Forbes Finance Council | By Bob Ackerman | November 14, 2024

As digital transformation accelerates across industries, the conversation around cybersecurity is evolving. It’s no longer just about protecting systems from malicious attacks; it’s about ensuring the resilience of entire digital ecosystems. 

On July 19, cybersecurity company CrowdStrike caused a global IT outage by sending a faulty update that crashed roughly 8.5 million computers running Windows. Hospitals, airports, banks and other critical sectors of the economy came to a screeching halt. The awareness of the need for digital resilience is growing beyond a board-level conversation and is catching the attention of both regulators and insurers, and with attention comes increased scrutiny and oversight. Here’s why your organization needs to be investing in its digital resilience strategy. 

Understanding Digital Fragility

Real risks go far beyond the traditional cyber threat landscape. Today’s global economy rests on a complex and delicate digital foundation that can be disrupted by not only cyber threats but also by software errors, outages or operational failures. The CrowdStrike incident underscores the growing need to move the conversation beyond cybersecurity to one that includes digital resilience—ensuring that systems are robust, adaptable and capable of recovering from a wide variety of disruptions. 

The goal is to guard against external threats while also architecting systems that can withstand internal errors and unanticipated failures. It’s past time to start moving toward a new paradigm of digital resilience, one that is capable of protecting organizations from the broad range of disruptions that can affect today’s hyper-connected, highly digitized world. 

Expanding The Definition Of Risk 

For many years, organizations have focused on cyber threats as the primary risk to their digital assets. However, resilience goes beyond fending off cyberattacks. It encompasses the robustness of the entire digital infrastructure and the ability to continue operating even when unexpected failures occur. We are building on what amounts to a fragile digital foundation, where even the smallest misstep—whether a faulty update or a configuration error—can have significant repercussions. 

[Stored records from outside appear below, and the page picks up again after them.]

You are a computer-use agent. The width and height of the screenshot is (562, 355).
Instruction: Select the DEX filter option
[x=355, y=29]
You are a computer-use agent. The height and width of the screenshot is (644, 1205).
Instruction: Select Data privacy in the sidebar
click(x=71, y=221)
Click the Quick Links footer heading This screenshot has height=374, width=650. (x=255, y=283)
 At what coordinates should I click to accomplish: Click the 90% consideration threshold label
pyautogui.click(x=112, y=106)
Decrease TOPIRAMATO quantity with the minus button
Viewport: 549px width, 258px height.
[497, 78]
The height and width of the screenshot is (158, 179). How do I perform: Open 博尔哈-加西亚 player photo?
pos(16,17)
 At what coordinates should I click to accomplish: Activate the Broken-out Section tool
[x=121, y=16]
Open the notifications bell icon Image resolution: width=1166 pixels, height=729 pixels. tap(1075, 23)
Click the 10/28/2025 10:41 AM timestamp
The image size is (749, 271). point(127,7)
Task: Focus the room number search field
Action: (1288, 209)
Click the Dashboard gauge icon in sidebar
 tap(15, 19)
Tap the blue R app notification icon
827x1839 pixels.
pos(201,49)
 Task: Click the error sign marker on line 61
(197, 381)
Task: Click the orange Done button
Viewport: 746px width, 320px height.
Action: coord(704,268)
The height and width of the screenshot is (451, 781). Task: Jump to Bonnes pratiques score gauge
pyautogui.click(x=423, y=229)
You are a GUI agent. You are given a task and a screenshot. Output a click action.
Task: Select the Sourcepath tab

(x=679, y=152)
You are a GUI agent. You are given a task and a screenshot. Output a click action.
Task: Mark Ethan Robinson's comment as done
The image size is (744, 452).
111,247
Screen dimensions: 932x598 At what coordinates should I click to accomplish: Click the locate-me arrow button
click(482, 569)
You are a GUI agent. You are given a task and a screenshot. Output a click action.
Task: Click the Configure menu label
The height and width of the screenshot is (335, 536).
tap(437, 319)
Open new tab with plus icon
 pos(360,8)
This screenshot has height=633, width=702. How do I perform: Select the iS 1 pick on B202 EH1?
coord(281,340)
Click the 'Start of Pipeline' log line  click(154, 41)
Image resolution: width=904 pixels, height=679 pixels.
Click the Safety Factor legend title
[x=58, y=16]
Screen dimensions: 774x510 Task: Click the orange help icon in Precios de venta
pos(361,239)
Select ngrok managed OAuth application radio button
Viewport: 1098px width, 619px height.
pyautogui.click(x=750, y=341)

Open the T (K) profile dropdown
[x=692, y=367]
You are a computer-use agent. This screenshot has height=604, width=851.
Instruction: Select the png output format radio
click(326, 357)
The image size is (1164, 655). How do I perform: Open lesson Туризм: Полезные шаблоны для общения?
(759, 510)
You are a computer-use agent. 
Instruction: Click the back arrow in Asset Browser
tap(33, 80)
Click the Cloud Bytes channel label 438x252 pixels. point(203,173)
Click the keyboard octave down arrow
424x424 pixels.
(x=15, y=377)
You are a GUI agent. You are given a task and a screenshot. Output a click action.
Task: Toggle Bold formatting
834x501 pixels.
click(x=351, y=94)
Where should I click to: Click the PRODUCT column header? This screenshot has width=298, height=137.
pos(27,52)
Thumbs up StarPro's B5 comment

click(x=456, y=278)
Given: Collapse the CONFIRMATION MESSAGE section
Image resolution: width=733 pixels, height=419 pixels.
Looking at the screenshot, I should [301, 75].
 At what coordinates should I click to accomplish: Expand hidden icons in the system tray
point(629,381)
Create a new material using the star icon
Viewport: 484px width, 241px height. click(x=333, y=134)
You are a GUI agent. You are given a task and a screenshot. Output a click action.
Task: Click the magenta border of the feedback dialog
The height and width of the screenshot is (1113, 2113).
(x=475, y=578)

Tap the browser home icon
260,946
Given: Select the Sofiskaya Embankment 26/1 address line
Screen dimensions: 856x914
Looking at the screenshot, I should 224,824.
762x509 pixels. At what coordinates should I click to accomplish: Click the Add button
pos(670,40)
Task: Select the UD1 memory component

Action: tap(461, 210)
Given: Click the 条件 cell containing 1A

The July 19 incident was a stark reminder that organizations must start thinking about resilience at a broader level, including how systems are designed, maintained and secured to withstand both known and unforeseen risks. 

The Evolving Role Of The CISO

As the conversation around digital resilience grows, so does the role of the chief information security officer. Traditionally tasked with protecting an organization from cyber threats, CISOs are increasingly being asked to oversee the broader resilience of the IT infrastructure. This includes not only defending against external attacks but also ensuring that the systems themselves are resilient enough to recover from failures that might arise internally. 

In some organizations, this evolution may even lead to the creation of a chief digital risk officer or chief risk officer, a role that encompasses not only cybersecurity but also enterprise-wide risk, including data privacy, compliance and digital resilience. These roles will focus on ensuring the integrity and resilience of the organization’s digital foundation—managing the complex web of risks that digitization introduces. 

Accountability In The Age Of Digital Resilience 

As the stakes grow higher, so does the need for accountability. It’s no longer enough for companies to offer apologies and credit monitoring after data breaches. With interconnected digital systems, one organization’s failure can have cascading effects across industries and geographies. 

For example, the CrowdStrike incident had far-reaching consequences across nearly every major sector of the economy, particularly in healthcare, banking and air travel. Fortune 500 companies (minus Microsoft) are expected to have at least $5.4 billion in combined direct financial losses. 

Organizations must take greater responsibility for their digital ecosystems. Whether it’s managing the risks of cyberattacks or operational failures, boards of directors need to engage in conversations about resilience. The responsibility to ensure the continuity and robustness of digital operations is shifting from being purely a technical challenge to being a core business concern. 

Building A Resilient Future 

To address these challenges, organizations need a holistic, integrated view of their digital posture. This includes understanding not only where their vulnerabilities lie but also how to build resilience into their systems from the ground up. One way to achieve this is by creating a cyber information center—a centralized hub that aggregates data from all cybersecurity and IT tools to provide real-time insights into an organization’s security and resilience. 

This kind of integrated view allows companies to map their digital estate, identify vulnerabilities and make informed decisions about where they are overprotected or underprotected. Beyond cybersecurity, this approach also helps organizations visualize their resilience, understand potential risks and implement strategies to mitigate them. 

Digital resilience is quickly becoming a critical factor for modern businesses. The complexity and interdependency of today’s digital systems mean that organizations must look beyond traditional cybersecurity measures and take a broader view of the risks they face. From operational failures to cyberattacks, the challenges are vast—but so are the opportunities for innovation in building resilient digital infrastructures. As organizations move forward, they must embrace this broader definition of resilience, ensuring they are prepared for whatever challenges lie ahead.